Exercise:
The following data has a line with "This screenshot has height=907, width=1287." and a line with "The image size is (650, 471).". Write out exactly those lines and all the lines between them.

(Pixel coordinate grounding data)
+ + +

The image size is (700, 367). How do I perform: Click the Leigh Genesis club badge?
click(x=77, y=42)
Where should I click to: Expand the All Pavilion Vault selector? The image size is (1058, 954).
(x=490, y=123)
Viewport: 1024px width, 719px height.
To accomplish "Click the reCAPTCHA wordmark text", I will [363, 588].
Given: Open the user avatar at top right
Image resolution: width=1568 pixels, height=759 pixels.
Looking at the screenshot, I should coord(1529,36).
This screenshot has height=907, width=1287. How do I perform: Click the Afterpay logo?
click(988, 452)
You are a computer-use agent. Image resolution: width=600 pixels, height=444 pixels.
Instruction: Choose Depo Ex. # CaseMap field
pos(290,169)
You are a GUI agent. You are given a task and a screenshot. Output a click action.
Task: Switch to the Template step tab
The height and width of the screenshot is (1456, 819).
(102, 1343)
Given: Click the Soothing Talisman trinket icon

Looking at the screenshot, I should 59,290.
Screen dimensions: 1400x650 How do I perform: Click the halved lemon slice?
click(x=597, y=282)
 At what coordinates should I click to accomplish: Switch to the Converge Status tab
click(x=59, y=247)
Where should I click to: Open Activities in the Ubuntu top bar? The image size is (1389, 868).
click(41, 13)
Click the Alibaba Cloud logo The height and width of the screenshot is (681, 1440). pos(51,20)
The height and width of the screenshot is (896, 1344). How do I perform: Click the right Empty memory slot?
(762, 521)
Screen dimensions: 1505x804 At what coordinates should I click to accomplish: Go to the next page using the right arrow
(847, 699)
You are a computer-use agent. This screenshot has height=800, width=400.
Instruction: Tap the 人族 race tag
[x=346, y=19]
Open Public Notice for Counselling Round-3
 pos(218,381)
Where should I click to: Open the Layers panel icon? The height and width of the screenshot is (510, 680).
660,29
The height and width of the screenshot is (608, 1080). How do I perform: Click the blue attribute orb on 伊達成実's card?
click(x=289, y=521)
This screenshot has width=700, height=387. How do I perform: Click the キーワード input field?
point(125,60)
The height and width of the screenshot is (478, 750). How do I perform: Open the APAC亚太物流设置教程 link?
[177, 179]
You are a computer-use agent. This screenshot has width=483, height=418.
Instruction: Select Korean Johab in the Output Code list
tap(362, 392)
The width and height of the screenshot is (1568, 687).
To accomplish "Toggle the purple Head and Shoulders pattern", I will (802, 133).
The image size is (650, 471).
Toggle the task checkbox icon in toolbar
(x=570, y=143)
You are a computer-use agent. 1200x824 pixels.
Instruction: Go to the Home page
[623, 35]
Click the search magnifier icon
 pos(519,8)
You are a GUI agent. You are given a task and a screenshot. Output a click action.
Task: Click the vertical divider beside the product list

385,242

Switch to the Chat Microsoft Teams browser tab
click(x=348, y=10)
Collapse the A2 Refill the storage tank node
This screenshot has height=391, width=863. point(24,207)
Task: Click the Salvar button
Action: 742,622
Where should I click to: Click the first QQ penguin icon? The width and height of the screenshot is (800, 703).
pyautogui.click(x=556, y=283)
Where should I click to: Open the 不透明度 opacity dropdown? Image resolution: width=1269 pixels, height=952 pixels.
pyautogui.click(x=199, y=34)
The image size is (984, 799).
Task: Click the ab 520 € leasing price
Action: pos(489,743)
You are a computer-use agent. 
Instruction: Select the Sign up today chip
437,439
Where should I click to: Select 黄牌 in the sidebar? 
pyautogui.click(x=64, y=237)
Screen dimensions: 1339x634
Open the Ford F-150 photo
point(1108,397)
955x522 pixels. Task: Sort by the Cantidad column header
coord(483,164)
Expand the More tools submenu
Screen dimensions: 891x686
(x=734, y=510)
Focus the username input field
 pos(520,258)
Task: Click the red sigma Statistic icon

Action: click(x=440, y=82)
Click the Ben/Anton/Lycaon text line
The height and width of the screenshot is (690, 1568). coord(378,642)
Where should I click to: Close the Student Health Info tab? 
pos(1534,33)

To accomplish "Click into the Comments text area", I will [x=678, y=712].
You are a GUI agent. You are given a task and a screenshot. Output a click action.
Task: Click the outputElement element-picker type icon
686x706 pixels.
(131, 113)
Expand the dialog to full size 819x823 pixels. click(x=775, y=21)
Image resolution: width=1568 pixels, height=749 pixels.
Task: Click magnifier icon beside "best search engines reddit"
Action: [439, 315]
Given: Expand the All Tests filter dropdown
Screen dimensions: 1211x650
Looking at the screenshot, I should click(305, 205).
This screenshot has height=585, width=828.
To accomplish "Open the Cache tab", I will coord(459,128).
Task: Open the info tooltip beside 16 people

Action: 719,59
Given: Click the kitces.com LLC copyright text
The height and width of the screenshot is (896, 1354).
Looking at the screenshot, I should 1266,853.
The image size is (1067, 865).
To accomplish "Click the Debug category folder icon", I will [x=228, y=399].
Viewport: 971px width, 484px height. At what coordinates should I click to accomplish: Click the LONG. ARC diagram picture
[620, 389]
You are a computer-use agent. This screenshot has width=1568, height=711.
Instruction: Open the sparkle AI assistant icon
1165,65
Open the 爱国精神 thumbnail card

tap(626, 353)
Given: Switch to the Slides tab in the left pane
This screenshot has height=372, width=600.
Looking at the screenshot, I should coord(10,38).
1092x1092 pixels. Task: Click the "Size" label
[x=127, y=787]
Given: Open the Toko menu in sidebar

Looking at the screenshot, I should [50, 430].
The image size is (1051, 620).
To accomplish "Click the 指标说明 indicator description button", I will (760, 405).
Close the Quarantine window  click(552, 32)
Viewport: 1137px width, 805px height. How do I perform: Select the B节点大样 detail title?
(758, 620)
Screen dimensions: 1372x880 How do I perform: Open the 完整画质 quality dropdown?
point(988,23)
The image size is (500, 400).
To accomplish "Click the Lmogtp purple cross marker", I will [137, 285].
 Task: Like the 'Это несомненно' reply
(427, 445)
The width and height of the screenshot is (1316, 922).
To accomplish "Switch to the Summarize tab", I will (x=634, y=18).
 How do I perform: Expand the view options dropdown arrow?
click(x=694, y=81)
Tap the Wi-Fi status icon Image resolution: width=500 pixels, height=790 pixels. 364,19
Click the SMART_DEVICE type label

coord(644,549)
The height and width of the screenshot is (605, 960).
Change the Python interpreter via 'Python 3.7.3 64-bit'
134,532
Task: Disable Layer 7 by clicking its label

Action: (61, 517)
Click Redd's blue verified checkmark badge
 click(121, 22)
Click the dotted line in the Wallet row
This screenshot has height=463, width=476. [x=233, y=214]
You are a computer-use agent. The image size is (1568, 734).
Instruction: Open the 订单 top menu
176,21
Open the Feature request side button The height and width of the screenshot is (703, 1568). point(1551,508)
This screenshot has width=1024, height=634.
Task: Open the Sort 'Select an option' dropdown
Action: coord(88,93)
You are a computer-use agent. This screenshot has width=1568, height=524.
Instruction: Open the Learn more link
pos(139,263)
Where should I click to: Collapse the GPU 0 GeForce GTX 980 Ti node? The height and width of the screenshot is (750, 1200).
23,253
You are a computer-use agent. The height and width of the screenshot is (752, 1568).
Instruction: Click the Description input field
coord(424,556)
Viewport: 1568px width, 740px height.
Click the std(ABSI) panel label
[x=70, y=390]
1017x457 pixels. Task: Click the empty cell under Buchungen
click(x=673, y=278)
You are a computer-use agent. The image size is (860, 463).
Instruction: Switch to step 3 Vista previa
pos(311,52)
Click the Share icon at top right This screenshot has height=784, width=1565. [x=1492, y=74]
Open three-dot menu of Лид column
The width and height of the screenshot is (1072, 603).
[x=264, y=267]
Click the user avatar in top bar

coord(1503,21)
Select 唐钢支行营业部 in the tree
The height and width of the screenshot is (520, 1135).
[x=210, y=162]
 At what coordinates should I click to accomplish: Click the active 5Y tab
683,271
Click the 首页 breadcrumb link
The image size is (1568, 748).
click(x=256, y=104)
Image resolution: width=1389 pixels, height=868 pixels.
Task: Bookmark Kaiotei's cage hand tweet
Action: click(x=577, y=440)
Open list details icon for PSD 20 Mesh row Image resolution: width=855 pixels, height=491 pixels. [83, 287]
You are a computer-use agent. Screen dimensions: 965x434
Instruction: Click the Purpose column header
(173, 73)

+ + +

Written answer:
This screenshot has height=907, width=1287. How do I perform: Click the Afterpay logo?
click(988, 452)
You are a computer-use agent. Image resolution: width=600 pixels, height=444 pixels.
Instruction: Choose Depo Ex. # CaseMap field
pos(290,169)
You are a GUI agent. You are given a task and a screenshot. Output a click action.
Task: Switch to the Template step tab
The height and width of the screenshot is (1456, 819).
(102, 1343)
Given: Click the Soothing Talisman trinket icon

Looking at the screenshot, I should 59,290.
Screen dimensions: 1400x650 How do I perform: Click the halved lemon slice?
click(x=597, y=282)
 At what coordinates should I click to accomplish: Switch to the Converge Status tab
click(x=59, y=247)
Where should I click to: Open Activities in the Ubuntu top bar? The image size is (1389, 868).
click(41, 13)
Click the Alibaba Cloud logo The height and width of the screenshot is (681, 1440). pos(51,20)
The height and width of the screenshot is (896, 1344). How do I perform: Click the right Empty memory slot?
(762, 521)
Screen dimensions: 1505x804 At what coordinates should I click to accomplish: Go to the next page using the right arrow
(847, 699)
You are a computer-use agent. This screenshot has height=800, width=400.
Instruction: Tap the 人族 race tag
[x=346, y=19]
Open Public Notice for Counselling Round-3
 pos(218,381)
Where should I click to: Open the Layers panel icon? The height and width of the screenshot is (510, 680).
660,29
The height and width of the screenshot is (608, 1080). How do I perform: Click the blue attribute orb on 伊達成実's card?
click(x=289, y=521)
This screenshot has width=700, height=387. How do I perform: Click the キーワード input field?
point(125,60)
The height and width of the screenshot is (478, 750). How do I perform: Open the APAC亚太物流设置教程 link?
[177, 179]
You are a computer-use agent. This screenshot has width=483, height=418.
Instruction: Select Korean Johab in the Output Code list
tap(362, 392)
The width and height of the screenshot is (1568, 687).
To accomplish "Toggle the purple Head and Shoulders pattern", I will (802, 133).
The image size is (650, 471).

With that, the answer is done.